Depuis des années, Amazon utilise les liens d’affiliation pour attirer les cyberacheteurs. Une fois un achat effectué, Amazon remet un pourcentage du prix payé au site Web d’où provient l’internaute. Ces liens d’affiliation sont beaucoup moins fréquents sur les sites légitimes qu’ils le sont sur les sites trompeurs, ont découvert les chercheurs allemands. « Une faible proportion des sites de tests de produits recourent à des liens d’affiliation, mais la majorité des pages citées dans les résultats de recherche le font », lit-on dans leur étude. « Tous les moteurs de recherche sont victimes de ces campagnes à grand déploiement de pollution par liens d’affiliation. »
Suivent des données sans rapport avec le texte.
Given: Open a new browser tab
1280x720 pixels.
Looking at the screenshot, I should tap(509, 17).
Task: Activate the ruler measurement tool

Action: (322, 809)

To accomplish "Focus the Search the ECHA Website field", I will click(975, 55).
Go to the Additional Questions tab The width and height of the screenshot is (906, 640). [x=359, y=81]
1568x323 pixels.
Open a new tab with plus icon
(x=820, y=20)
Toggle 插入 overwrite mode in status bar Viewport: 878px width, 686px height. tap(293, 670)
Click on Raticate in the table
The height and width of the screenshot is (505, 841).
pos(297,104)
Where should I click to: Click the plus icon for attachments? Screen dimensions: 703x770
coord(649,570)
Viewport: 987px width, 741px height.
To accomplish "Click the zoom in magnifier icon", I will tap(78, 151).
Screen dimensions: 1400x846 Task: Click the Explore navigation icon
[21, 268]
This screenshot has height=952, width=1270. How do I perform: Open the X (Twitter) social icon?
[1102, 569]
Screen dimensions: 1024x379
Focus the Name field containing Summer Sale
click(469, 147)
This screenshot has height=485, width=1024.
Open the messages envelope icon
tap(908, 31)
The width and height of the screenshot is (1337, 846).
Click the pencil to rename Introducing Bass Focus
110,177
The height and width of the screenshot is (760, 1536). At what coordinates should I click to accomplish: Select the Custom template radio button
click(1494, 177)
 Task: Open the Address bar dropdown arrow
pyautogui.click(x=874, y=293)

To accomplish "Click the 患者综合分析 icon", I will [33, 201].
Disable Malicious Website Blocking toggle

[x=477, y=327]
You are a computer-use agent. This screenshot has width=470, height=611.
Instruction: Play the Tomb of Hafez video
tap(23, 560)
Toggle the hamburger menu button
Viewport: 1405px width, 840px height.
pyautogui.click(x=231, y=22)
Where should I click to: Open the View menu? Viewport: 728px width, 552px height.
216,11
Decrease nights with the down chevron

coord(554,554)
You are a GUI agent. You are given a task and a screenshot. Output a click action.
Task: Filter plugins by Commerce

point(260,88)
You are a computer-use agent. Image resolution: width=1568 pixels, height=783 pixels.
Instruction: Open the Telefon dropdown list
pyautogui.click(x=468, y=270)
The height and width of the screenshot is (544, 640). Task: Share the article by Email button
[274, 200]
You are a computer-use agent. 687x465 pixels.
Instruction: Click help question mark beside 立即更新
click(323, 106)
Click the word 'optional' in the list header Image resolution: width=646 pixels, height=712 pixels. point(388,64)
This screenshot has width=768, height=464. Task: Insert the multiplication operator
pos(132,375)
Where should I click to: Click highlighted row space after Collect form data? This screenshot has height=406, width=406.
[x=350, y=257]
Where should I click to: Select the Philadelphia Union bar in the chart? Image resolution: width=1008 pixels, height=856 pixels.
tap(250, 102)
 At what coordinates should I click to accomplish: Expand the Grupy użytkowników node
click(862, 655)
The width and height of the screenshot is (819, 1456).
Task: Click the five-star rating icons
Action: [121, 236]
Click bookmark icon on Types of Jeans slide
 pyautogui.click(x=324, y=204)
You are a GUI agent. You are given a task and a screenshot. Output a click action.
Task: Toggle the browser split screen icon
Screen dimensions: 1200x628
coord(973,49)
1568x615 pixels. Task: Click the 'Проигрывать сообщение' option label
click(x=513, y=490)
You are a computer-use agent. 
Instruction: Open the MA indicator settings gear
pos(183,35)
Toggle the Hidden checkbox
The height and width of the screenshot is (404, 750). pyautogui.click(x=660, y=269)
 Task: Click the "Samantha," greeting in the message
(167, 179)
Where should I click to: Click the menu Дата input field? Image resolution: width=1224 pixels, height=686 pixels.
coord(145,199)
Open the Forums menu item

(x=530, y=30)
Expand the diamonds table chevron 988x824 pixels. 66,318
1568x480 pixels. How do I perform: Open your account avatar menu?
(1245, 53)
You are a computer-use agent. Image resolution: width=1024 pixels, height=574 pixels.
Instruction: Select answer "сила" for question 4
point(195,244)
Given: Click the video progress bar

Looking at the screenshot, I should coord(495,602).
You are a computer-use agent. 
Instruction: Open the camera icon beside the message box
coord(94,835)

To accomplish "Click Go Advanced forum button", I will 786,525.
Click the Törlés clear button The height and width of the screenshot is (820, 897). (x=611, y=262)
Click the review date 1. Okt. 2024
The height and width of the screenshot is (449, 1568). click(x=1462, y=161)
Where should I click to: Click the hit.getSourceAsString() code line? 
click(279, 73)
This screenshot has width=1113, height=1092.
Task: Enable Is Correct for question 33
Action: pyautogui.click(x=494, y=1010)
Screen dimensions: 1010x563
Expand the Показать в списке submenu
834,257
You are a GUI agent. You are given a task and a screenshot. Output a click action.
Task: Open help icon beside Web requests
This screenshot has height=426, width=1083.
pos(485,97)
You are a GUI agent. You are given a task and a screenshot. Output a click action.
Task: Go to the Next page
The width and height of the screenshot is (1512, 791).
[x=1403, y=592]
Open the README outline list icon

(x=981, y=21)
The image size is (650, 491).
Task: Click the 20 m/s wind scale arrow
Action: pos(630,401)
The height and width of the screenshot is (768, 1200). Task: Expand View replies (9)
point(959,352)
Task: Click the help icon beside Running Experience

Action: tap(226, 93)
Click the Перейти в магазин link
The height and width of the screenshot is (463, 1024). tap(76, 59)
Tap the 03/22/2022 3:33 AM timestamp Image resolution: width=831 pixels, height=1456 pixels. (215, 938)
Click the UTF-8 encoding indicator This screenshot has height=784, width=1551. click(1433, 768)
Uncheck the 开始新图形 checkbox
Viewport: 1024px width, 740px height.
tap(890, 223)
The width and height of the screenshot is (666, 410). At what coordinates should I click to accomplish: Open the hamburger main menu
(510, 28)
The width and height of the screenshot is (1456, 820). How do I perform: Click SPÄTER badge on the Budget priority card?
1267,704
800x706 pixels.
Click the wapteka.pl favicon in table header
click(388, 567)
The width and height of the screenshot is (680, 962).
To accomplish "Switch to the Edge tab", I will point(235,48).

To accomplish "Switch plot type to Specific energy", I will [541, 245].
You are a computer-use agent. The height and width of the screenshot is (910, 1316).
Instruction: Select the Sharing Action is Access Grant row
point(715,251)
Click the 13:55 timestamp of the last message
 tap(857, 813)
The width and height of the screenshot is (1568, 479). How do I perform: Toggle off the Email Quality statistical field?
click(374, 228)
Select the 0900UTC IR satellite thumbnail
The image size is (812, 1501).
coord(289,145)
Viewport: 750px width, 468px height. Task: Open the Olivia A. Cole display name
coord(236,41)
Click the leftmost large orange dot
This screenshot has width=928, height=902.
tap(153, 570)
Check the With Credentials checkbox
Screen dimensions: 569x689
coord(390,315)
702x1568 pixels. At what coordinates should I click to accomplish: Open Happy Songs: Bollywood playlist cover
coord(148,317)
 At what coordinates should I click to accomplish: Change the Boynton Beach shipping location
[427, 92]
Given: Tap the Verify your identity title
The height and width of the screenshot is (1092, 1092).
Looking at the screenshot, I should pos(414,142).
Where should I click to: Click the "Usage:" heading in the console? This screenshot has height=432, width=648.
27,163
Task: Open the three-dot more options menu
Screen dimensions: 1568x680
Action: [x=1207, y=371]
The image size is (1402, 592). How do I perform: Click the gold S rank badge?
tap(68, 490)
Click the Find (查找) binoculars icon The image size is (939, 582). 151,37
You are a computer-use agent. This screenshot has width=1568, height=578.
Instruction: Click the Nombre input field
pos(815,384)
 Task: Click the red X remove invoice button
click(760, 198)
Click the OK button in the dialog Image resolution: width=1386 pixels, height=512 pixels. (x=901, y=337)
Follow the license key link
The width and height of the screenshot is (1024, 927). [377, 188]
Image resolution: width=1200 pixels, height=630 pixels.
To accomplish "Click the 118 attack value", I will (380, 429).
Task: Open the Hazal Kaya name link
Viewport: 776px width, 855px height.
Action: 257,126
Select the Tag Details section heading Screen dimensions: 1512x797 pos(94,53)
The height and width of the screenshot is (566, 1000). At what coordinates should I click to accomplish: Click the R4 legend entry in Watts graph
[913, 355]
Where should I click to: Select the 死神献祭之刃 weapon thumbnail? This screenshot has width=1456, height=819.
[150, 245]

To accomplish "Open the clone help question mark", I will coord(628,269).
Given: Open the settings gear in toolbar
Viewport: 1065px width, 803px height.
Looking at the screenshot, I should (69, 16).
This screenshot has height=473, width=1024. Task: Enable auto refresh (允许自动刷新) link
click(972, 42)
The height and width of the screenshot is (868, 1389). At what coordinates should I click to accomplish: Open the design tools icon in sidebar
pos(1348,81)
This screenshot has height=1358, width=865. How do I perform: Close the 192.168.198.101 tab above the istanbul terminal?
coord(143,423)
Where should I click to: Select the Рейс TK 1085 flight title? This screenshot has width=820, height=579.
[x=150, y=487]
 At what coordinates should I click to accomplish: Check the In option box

Autrement dit, les moteurs de recherche recommandent des sites dont la mécanique est conçue exprès pour les déjouer et pour faire acheter les internautes sur des boutiques en ligne, principalement Amazon, qui les rétribuent pour cette pratique. 

Ces sites n’ont donc aucun intérêt à informer correctement les internautes.

L’ère du « post-référencement » ?

Cette capacité à classer des sites Web favorablement dans les résultats des moteurs de recherche a un nom : on appelle ça le référencement. On parle souvent de SEO, de l’expression anglaise search engine optimization. Il existe une industrie entière spécialisée dans le référencement. Beaucoup de propriétaires de sites Web — y compris de nombreux médias qui donnent accès gratuitement à la version en ligne de leur contenu — dépendent très lourdement d’un bon référencement pour générer une partie vitale de leurs revenus.

Ce que nous apprennent les chercheurs allemands dans leur étude, c’est que nous sommes entrés dans une ère du « post-référencement ». Comme les réseaux sociaux ont provoqué l’ère de la « post-vérité ». Les moteurs de recherche sont victimes de leur succès : des petits malins ont découvert la recette de leur sauce magique et en utilisent les ingrédients pour tromper les internautes.

C’est un problème majeur.

On n’a plus besoin de parler de la place centrale d’Internet dans notre quotidien — pour s’informer, pour consommer, pour se faire une idée du monde autour de nous. Or, les moteurs de recherche sont un rouage central de l’Internet moderne — ou à tout le moins sur le Web, sa partie la plus visible. Ceux qui se rappellent Internet avant Google, quelque part au début des années 2000, se souviennent peut-être à quel point trouver le bon site Web à l’époque revenait à chercher une aiguille dans la proverbiale botte de foin.

Bref, si on ne peut plus se fier à Google, ni à Bing, Yahoo ou DuckDuckGo, c’est tout Internet qui est brisé. Et nous risquons d’en payer collectivement le prix.